* _LIST OF TASKS_
1. In the Maasai travel post, why did the writers activate the Paypal Donations button on the travelpod? Answer in one to three sentences.
2. Count how many lines of the entries contain the string "This". Give only the number.

* _TEXT EXTRACT_
* BEGIN *

Yes, it's definitely a safe place for travelers! No worries! We've spent 10 days experiencing Nairobi and ended up the trip with a few days on the Maasai Mara and into the Serengeti Park.
After spending ten weeks living on a game reserve, we're a little spoiled for game drives, but the Maasai people were so amazing to get to know while we were at their camp for a few days. Theirs is a civilization that hasn't changed very much since the 15th century! The men still take the cattle out to graze every morning and bring them back into the village at night for safety
Women of the village build the houses made of straw and cow dung. Women also carry the water from the distant rivers. A VERY heavy job! They made us most welcome in their village and even invited us to spend the night in one of the huts -- it was tempting, but at that point, the tent cot was looking VERY good!
We visited their school -- just this past year, a law was passed that all children would attend Primary School -- and everyone is SO proud of this school where 400 children attend. While we were there, it was evident that they needed quite a bit, but when we asked what they needed most, they said PENS and NOTEBOOKS to write in. So we've connected with one of the guides who goes there regularly to see what we can do to get them supplies. If you're interested in helping, we're taking donations of pens, notebooks, and money to get them all there for the children. We've activated the Paypal Donations button on the travelpod to be sure any help you can give will be recorded and MUCH appreciated by the school.
Living side by side with the Maasai tribe was an unbelievable experience! Most people come to Africa and do a safari from the comfort of a lodge and nice Land Rover 4x4's. While that is also an amazing experience, getting to spend time in the camp of these tribal men and women was an experience I will never forget.
They are a very poor group of people financially speaking, but are also very rich in many ways we might never imagine or begin to understand. While we spent time with them we began to understand some of the basic needs that they do without. Water is scarce, pens and paper for school children are a luxury item... Before Lisa and I left we completely unpacked our two large backpacks and took out anything we could spare to leave with them. What we had in those backpacks were more than several families had combined.
After going through our gear and clothes we ended up leaving them with sheets, blankets, t-shirts, shorts, hats, and even my Medco fleece (and those who know me know I LOVE my Medco fleece!). We now had MUCH lighter backpacks!
As Lisa mentioned above we are trying to come up with some way to provide additional supplies to the Maasai. We would like to focus on pens, pencils, and paper for the school children. We have set up the Paypal link for anyone who might be interested in monetary donations, BUT anyone who works for a company that would like to donate pens, papers, etc with the company logo on it are also welcome to send those to us and we will get them to the Maasai. Please just shoot me an email and I will provide some direction on how to get those things sent to an address in the US where I will arrange it to be mailed to the contact we have in Kenya.
As I said, it was an amazing and humbling experience to spend time with the tribe.
I hope all my friends and family are well! Take care of yourselves and be good!

* END *

(Some records)
* BEGIN *

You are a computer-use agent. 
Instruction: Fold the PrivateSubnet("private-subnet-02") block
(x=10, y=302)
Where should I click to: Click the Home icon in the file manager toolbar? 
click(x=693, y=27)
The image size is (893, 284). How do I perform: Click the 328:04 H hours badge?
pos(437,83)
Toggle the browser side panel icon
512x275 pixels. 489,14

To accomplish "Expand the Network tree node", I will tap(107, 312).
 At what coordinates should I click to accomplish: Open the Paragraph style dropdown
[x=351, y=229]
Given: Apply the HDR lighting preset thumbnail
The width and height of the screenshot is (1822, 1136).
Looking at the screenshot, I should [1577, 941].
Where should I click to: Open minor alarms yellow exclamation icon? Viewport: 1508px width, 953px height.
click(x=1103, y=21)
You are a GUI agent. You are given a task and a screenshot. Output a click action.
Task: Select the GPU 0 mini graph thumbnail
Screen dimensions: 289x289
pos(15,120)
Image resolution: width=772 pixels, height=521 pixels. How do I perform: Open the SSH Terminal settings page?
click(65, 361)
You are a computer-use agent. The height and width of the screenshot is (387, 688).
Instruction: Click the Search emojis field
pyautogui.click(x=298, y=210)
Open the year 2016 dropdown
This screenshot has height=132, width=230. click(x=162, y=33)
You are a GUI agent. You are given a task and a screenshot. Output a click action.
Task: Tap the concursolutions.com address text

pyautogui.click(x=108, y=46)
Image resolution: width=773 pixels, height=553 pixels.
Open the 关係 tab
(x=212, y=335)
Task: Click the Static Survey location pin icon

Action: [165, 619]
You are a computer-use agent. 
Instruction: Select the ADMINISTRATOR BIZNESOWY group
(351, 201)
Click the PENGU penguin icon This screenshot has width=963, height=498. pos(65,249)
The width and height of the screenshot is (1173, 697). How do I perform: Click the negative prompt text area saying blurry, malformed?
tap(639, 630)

* END *

* _EXERCISE RESPONSES_
1. They activated it so that any help given would be recorded and would be much appreciated by the school.

2. 2